Tian Tang



Canada Research Chair in Nano-biomolecular Hybrid Materials

Tier 2 - 2017-11-01
Renewed: 2013-03-01
University of Alberta
Natural Sciences and Engineering Research Council

780-492-5467
tian.tang@ualberta.ca

Coming to Canada From


Lehigh University, United States

Research involves


Understanding the processes that allow manufactured and organic nanotechnology components to be combined.

Research relevance


This research will provide models and tools needed to create increasingly complex nanotechnology devices useful in health, manufacturing and electronics.

The Best of Both Worlds: Combining Inorganic and Organic Nanotechnology


Most people think nanotechnology is remarkable for its size—and who wouldn’t be amazed by complex machines smaller than the width of a human hair? But what also makes nanotechnology unique is its ability to combine living and non-living materials into one integrated machine.

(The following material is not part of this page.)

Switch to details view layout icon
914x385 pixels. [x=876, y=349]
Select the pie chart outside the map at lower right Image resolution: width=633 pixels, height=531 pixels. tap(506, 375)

Even without this combination, nanotechnology has amazing applications: nanowires that detect DNA sequences, nanotubes that deliver drugs or destroy cancer cells, and biomolecules that scientists can use as blueprints to create next-generation nano-sized objects. But the true promise of nanotechnology will only be realized when we discover better ways to combine the inorganic materials, like nanowires and nanotubes, with organic materials, including proteins and nucleic acids. Only then can we create machines that are as complex—or perhaps even more complex—than the countless normal-sized machines and technologies we use each day.

Dr. Tian Tang, Canada Research Chair in Nano-biomolecular Hybrid Materials, is developing new ways to understand how nano-sized organic and inorganic materials interact. Although the materials are fundamentally different—one is living, the other not—similar rules of physics govern their interactions. But these rules interact in complex and varying ways: at any time, numerous forces, including electrostatic interaction, elastic force, entropy and adhesive forces, can all be having an effect on the nanostructures.

Sorting out which forces apply where, and how, is key to being able to advance nanotechnology. To gain this understanding, Tang uses a variety of computer simulations, some of which attempt to provide a realistic, atom-by-atom picture of what is happening in interactions. Other computer simulations take this complex information and strip it down to representations of key processes.

With this information, Tang will develop new models and computational tools that will help reduce the time needed to design and engineer nano-biomolecular hybrid materials. Ideally, this will help scientists better use the remarkable self-assembling nature of molecules, which, under the right conditions, automatically join up in predictable combinations, saving scientists from having to stack them together piece by piece like toy blocks when building nanomachines.

By harnessing these remarkable self-assembly processes and combining them with our ability to make a range of useful nano-sized materials, we will be able to have the best of both worlds, producing new nano-sized machines that will be useful in electronics, computing, manufacturing and health. Tang’s research will also help ensure Canada is at the forefront of this field, which is expected to be one of the most commercially important and fastest-moving areas of heath and engineering in the 21st century.